Jusqu’au jour où vraiment c’est insupportable ou on a des compagnons, ou des proches, qui nous disent : allez il faut aller voir le docteur ! Et quelle libération ! Parce que le docteur nous dit : mettez cette petite pommade et cela ira mieux. Et cela va tellement mieux ! Eh bien, dans l’ordre du péché, c’est la même chose : il y a bien des fautes dont nous avons honte et qu’on ne peut dévoiler, et pourtant elles pèsent sur nous, elles nous dérangent ; eh bien approchons-nous du Christ, de Jésus, approchons-nous de Lui et disons-Lui notre blessure, notre péché, et Jésus… hop une petite pommade ! Non ! Un grand pardon, et nous serons tellement mieux après cela !

Donc c’est ce que je nous invite tous à faire. Il y a un sacrement spécial de la guérison, ce sacrement, c’est le sacrement de la réconciliation, du pardon, de la confession. Se confesser, ce n’est pas seulement dire tout ce qu’il y a de moche dans notre vie – on va bien le faire, car il faut montrer au docteur ce dont nous avons besoin d’être soignés – mais c’est aussi dire à Dieu : merveille des merveilles, car Tu me pardonnes et Tu me guéris. C’est l’occasion de rendre grâce au Seigneur. « J’ai dit : je rendrai grâce au Seigneur en confessant mes péchés. » En fait, je Lui donne l’occasion de faire ce qu’Il veut faire pour nous. Quelle joie pour Jésus, quelle joie pour Dieu lorsqu’Il nous guérit, lorsqu’Il nous pardonne. Quelle joie pour moi, prêtre, lorsqu’au nom de Dieu, je peux dire sur vous : « Je te pardonne tous tes péchés. »

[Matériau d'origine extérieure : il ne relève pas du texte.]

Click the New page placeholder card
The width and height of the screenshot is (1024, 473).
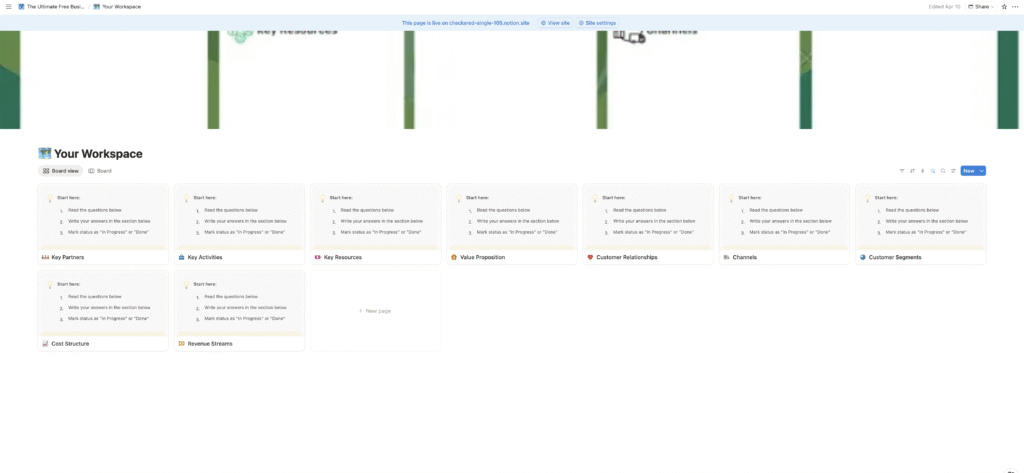click(375, 311)
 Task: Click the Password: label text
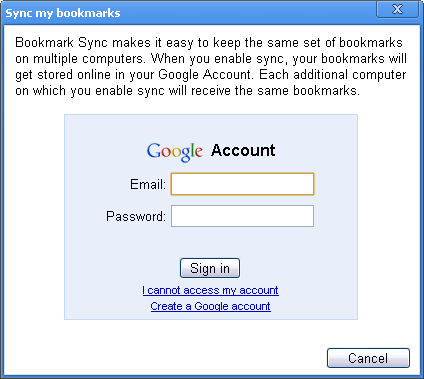point(136,216)
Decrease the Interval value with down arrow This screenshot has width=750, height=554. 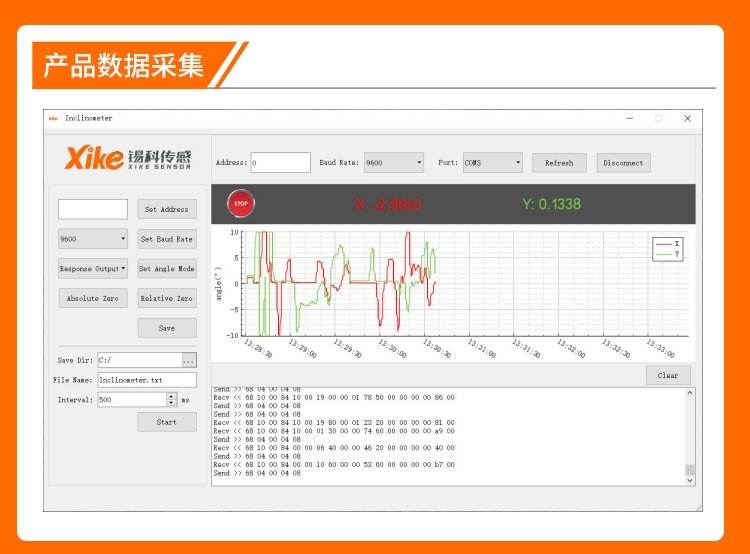[x=171, y=403]
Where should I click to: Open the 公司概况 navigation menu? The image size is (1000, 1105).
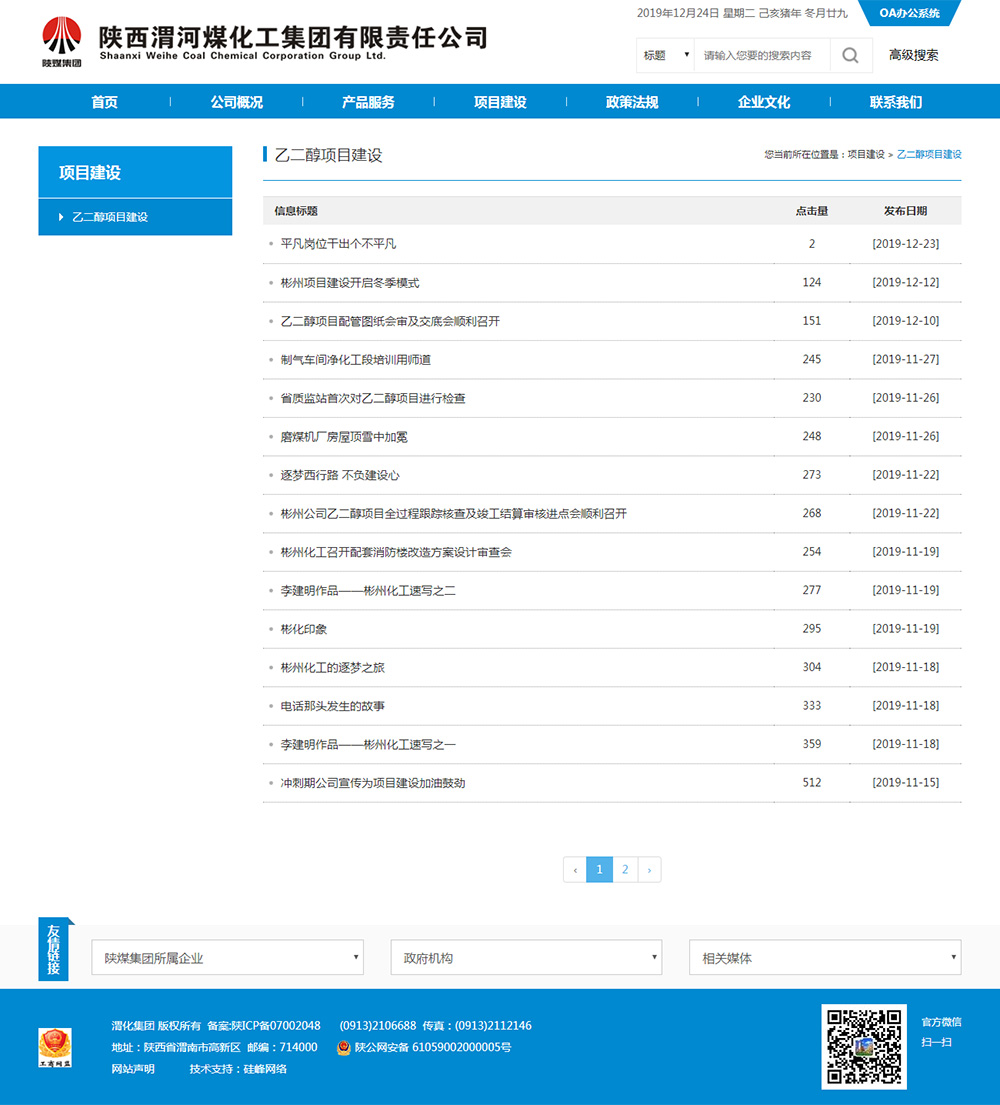237,102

Voilà, c’est la petite réflexion que je vous invite à faire à partir de cet évangile : il y a des lèpres du corps, il y a des lèpres de l’âme, et nous sommes invités à présenter tout cela au Seigneur. Et le Seigneur, Lui, comme un grand frère, comme un bon père, Lui, nous libérera et nous rendra la vraie joie.